• _TASK DIRECTIONS_
Pull every line holding the string "first" from the records below.

Collected data:
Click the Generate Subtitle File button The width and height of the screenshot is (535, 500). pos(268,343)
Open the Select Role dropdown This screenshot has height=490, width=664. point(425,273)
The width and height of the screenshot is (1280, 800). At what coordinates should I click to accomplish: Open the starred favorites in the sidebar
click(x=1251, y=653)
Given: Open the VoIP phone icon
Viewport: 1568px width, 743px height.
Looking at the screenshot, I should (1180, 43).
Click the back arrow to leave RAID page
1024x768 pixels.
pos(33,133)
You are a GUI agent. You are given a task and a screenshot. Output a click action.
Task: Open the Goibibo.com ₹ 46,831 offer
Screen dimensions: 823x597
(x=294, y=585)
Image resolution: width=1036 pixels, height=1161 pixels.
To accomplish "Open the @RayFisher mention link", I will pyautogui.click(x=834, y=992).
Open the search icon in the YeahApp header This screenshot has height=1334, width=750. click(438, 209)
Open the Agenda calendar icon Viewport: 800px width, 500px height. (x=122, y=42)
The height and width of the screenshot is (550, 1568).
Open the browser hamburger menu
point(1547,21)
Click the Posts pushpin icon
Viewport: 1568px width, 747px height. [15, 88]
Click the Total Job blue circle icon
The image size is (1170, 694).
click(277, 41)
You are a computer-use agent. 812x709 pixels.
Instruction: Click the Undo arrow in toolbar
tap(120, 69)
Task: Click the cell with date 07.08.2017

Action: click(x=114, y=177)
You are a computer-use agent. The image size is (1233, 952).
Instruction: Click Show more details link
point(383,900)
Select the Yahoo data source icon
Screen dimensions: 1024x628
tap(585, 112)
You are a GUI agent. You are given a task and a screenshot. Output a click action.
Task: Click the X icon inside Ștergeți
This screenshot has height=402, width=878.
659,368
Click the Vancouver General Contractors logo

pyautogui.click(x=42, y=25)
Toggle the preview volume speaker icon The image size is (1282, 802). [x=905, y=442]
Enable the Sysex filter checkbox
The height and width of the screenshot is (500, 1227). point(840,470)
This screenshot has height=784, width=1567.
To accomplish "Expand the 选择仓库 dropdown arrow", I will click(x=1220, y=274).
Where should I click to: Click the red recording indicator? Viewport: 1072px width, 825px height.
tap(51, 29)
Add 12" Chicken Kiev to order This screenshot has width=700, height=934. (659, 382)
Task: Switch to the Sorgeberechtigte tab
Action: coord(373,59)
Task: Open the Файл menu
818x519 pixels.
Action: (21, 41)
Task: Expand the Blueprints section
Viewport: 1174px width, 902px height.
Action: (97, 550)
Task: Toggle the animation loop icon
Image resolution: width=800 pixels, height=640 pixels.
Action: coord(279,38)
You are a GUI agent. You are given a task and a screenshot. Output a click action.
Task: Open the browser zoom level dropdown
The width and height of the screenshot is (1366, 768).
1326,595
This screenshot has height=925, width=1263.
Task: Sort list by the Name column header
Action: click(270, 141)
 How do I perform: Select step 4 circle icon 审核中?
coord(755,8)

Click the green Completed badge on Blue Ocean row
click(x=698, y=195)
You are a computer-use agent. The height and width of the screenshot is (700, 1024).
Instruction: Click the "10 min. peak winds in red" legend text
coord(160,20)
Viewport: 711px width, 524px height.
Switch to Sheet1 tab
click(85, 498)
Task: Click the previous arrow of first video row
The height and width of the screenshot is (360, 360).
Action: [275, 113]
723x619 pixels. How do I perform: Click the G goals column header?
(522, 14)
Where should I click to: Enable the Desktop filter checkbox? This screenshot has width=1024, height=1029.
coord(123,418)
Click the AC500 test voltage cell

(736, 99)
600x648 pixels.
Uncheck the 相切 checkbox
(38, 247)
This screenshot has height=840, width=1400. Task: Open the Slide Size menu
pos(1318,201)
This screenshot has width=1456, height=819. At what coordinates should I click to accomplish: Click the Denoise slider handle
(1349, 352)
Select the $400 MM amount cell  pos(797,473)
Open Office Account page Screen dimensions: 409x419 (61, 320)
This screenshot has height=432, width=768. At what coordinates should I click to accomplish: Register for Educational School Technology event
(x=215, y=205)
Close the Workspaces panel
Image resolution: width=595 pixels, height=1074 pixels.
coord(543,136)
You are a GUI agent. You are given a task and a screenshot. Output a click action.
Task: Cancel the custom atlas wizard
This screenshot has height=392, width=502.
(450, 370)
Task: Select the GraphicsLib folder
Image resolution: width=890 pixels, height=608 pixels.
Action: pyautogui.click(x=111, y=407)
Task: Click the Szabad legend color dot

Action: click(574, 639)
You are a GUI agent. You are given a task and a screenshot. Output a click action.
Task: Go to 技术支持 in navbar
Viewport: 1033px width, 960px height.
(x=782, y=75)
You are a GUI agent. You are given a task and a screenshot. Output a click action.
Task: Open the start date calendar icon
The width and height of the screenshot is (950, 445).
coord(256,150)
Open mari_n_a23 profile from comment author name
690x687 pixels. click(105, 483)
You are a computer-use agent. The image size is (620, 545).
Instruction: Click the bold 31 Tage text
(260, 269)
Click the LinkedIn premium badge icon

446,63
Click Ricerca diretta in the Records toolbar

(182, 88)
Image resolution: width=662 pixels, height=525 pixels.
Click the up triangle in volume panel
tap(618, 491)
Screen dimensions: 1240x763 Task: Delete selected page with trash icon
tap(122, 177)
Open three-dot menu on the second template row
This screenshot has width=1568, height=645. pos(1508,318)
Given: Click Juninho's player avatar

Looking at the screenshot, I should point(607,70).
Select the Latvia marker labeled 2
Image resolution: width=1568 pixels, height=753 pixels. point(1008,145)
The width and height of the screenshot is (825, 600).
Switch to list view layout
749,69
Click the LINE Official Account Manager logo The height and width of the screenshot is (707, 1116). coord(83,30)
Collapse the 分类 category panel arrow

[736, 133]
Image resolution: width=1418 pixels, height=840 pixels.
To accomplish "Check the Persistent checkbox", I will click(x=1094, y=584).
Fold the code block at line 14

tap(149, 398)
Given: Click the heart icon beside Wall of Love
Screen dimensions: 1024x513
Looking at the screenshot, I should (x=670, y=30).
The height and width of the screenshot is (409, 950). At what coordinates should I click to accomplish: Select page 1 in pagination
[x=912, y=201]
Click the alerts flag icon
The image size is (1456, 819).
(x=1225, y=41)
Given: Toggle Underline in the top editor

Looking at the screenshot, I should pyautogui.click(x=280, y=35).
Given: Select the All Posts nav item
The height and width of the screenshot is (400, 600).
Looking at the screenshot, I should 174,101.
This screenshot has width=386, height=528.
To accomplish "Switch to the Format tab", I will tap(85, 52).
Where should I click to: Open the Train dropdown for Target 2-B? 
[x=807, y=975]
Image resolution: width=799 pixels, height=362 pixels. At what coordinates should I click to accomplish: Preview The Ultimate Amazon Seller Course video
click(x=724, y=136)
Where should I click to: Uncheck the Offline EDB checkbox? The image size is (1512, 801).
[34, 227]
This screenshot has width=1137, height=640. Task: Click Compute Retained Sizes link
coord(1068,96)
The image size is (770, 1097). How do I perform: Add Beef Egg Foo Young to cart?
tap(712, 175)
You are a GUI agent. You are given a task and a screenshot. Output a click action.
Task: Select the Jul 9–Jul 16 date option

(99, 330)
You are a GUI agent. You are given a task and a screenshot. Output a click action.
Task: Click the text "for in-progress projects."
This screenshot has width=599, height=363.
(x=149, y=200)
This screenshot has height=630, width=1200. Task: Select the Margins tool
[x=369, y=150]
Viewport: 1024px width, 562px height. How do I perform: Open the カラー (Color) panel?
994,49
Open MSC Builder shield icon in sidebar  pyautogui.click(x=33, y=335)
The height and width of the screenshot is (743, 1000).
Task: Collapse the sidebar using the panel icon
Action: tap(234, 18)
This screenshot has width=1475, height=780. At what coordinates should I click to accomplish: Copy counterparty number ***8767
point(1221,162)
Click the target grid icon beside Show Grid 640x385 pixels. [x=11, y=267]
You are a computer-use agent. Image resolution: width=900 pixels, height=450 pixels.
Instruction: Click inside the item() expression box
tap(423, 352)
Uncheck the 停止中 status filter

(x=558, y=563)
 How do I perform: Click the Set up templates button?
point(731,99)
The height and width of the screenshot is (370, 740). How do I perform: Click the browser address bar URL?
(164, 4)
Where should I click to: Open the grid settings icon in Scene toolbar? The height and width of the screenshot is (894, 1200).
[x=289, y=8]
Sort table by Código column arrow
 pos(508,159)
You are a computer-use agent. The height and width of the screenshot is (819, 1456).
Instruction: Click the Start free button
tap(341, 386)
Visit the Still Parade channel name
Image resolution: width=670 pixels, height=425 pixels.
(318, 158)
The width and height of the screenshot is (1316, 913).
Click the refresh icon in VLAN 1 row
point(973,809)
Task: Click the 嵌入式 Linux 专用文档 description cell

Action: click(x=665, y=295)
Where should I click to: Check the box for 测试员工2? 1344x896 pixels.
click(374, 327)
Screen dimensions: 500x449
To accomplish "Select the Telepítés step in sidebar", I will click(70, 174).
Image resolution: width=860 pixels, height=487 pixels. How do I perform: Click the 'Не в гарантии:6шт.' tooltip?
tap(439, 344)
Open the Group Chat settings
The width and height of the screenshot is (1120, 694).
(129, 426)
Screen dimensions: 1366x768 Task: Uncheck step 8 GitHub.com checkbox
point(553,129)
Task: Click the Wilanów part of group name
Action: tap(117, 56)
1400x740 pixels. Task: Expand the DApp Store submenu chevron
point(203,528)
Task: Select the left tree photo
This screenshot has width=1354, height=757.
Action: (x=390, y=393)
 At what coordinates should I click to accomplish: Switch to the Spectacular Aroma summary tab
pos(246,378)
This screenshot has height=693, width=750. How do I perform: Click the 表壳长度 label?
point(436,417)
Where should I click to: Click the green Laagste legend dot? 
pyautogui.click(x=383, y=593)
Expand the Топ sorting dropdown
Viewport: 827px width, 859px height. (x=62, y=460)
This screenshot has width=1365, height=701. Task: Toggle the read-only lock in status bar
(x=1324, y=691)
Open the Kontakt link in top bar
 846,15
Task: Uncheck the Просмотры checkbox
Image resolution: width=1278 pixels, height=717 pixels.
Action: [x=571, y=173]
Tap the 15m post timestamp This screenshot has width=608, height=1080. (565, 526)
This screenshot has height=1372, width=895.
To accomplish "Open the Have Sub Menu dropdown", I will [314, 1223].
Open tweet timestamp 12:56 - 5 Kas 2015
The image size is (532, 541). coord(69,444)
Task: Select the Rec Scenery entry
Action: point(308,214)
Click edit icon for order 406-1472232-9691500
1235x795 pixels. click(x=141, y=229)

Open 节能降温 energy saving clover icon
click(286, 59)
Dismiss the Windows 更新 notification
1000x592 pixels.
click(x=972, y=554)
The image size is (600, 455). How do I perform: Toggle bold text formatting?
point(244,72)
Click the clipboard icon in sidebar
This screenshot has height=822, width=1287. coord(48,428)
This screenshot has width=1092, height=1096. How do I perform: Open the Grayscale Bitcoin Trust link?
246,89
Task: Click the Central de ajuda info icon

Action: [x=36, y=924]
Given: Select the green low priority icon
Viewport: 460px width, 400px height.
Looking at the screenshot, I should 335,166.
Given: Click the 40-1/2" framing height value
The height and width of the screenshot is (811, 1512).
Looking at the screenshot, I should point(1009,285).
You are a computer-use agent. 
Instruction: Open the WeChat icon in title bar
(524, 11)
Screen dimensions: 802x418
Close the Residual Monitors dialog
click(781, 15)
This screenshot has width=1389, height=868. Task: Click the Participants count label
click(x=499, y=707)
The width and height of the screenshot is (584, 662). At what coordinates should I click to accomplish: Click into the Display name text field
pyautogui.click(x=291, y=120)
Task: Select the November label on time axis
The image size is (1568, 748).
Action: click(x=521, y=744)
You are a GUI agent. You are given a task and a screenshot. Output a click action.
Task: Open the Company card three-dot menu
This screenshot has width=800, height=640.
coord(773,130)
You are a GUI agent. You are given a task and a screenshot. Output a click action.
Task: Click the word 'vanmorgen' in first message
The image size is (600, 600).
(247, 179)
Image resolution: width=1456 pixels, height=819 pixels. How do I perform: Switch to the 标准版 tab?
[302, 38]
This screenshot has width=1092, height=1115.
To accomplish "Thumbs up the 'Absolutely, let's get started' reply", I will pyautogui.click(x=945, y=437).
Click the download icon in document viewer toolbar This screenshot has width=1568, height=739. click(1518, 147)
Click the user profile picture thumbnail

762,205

• _YOUR SOLUTION_
Task: Click the previous arrow of first video row
Task: Click the word 'vanmorgen' in first message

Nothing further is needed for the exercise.